REVIEW - CINTA TAK PERNAH TEPAT WAKTU
Diadaptasi dari novel berjudul sama karya Puthut E.A., Cinta Tak Pernah Tepat Waktu buatan Hanung Bramantyo terasa begitu familiar. Bukan karena klise, tapi perihal kedekatan yang ceritanya bawa. Rasanya mayoritas dari kita pernah memakai "tunggu waktu yang tepat" sebagai jawaban atas beragam pertanyaan, namun tak pernah bisa mendefinisikan kapan sesungguhnya "waktu yang tepat" itu.
Protagonisnya bernama Daku (Refal Hady), yang seolah dipakai untuk menegaskan betapa personal karya ini bagi si pembuat, dan mungkin juga demikian di mata para penikmat. Meski pernah memenangkan sayembara Dewan Kesenian Jakarta, kini Daku malah cuma menulis novel pesanan, terjaga tiap dinihari merangkai kalimat yang bukan berasal dari hatinya.
Daku hanya terlalu betah berkutat dalam ketakutan. Dia takut bukunya takkan laku bila dibuat berdasarkan idealisme. Dia pun selalu enggena menemui ayah pacarnya, Nadya (Nadya Arina), karena takut didorong untuk segera menikah. Sewaktu akhirnya hubungan itu kandas, dan perempuan-perempuan lain seperti Anya (Carissa Perusset) yang mandiri hingga Sarah (Mira Filzah) si dokter asal Malaysia turut singgah di hidupnya, Daku pun terus terganjal ketakutan serupa.
Mungkin tidak ada sineas yang lebih memahami Yogyakarta dibanding Hanung. Tengok saat Daku menghabiskan waktu bersama rekan-rekannya, yang terdiri atas jajaran cameo figur dunia seni dan literatur seperti Agus Noor, Agus Magelangan, dan Butet Kartaredjasa. Bukan cafe modern nan mewah yang jadi latar, melainkan tempat lebih sederhana yang dapat menangkap "kegayengan" khas kotanya.
Tentu Hanung, yang turut menulis naskahnya bersama Haqi Achmad, juga paham betapa kenyamanan Yogyakarta kerap menjadi pisau bermata dua bagi masyarakatnya. Dia bisa mendamaikan, tapi juga bisa terlalu jauh membuai hingga membuat individu terlena. Jangankan tanggung jawab besar pernikahan, sebatas untuk bangun pagi saja Daku tak mau. Pertanyaan "Bagaimana kamu melihat hidupmu lima tahun ke depan?" pun kesulitan Daku jawab, karena ia enggan memusingkan masa depan. "Menunggu waktu yang tepat" pun bisa jadi sekadar alasannya untuk lari.

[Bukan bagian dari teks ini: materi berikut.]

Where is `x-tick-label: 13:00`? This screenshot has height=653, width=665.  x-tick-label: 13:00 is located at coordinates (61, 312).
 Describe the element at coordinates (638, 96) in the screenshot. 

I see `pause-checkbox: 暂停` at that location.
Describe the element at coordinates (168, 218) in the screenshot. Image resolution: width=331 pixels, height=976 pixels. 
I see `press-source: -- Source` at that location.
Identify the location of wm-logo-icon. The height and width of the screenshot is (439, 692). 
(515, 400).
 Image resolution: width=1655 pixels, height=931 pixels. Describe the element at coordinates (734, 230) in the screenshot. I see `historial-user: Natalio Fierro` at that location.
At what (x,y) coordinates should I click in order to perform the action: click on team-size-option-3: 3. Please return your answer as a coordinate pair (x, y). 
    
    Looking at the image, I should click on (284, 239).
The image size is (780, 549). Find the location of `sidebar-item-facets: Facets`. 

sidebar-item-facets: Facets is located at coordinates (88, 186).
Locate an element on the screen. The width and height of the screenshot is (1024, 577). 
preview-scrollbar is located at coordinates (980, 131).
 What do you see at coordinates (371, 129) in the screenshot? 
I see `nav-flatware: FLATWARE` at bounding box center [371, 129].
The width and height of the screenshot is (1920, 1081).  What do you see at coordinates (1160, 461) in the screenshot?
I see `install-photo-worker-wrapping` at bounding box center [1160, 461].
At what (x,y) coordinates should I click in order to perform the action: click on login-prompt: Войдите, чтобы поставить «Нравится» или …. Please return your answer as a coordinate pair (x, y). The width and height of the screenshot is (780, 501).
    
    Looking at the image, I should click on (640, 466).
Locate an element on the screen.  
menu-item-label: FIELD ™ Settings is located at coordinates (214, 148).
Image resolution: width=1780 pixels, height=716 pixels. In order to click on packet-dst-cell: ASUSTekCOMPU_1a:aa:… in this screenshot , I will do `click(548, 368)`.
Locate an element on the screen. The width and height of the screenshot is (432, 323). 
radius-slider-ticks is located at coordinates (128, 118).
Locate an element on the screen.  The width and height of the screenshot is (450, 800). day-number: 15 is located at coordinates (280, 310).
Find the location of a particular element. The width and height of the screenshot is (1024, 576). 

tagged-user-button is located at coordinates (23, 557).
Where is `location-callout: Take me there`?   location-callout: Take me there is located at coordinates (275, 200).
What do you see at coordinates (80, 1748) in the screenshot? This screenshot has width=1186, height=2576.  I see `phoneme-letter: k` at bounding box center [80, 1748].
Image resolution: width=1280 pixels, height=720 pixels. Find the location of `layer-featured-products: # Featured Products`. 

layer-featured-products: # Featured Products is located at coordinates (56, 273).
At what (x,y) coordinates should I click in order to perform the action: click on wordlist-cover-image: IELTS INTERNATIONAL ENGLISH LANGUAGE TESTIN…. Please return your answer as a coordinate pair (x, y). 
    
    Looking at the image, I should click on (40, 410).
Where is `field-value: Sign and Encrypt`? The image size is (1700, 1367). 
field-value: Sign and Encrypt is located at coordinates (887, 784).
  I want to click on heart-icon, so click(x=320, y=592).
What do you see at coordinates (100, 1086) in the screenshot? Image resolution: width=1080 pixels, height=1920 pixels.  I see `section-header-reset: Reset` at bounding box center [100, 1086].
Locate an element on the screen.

Salah satu destinasi Daku ketika lari adalah rumah orang tuanya (Slamet Rahardjo dan Dewi Irawan) di Rembang. Setiap si tokoh utama kembali ke kampung halaman, Hanung mengubah rasio filmnya menjadi 4:3 yang lebih sempit, guna menggambarkan bagaimana Daku mengurung diri dalam sangkar yang ia ciptakan sendiri.
Perjalanan Daku memahami takdir yang dibawa sang waktu akan terasa begitu menyakitkan (apalagi pasca hadirnya suatu tragedi), tapi tidak jarang pula ia tampil menggelitik lewat sentuhan humor yang terselip secara natural. Satu-satunya penghalang bagi narasinya untuk terbang lebih tinggi adalah, saat beberapa pesan yang diutarakan secara verbal oleh naskahnya, terdengar terlampau konservatif bila dikonsumsi oleh penonton masa kini (caranya memandang figur "perempuan idaman", perspektif terkait pernikahan, dll.). Wajar saja, mengingat novelnya telah berumur dua dekade.
Untunglah penampilan para pelakonnya tak pernah menyisakan kekecewaan. Terutama duo Dewi Irawan dan Slamet Rahardjo sebagai orang tua penyayang yang mampu membangun kedekatan dengan sang putra, dan tentunya Refal Hady yang membawa karakternya pelan-pelan merasakan betapa hidupnya banyak mendatangkan luka. Daku pun akhirnya menyadari, bahwa daripada menjadikannya sebagai alasan dalam kegagalan melangkah yang berujung mengombang-ambingkan kehidupan, lebih baik ia mengendarai aliran waktu, yang memberinya kendali atas hidup itu sendiri.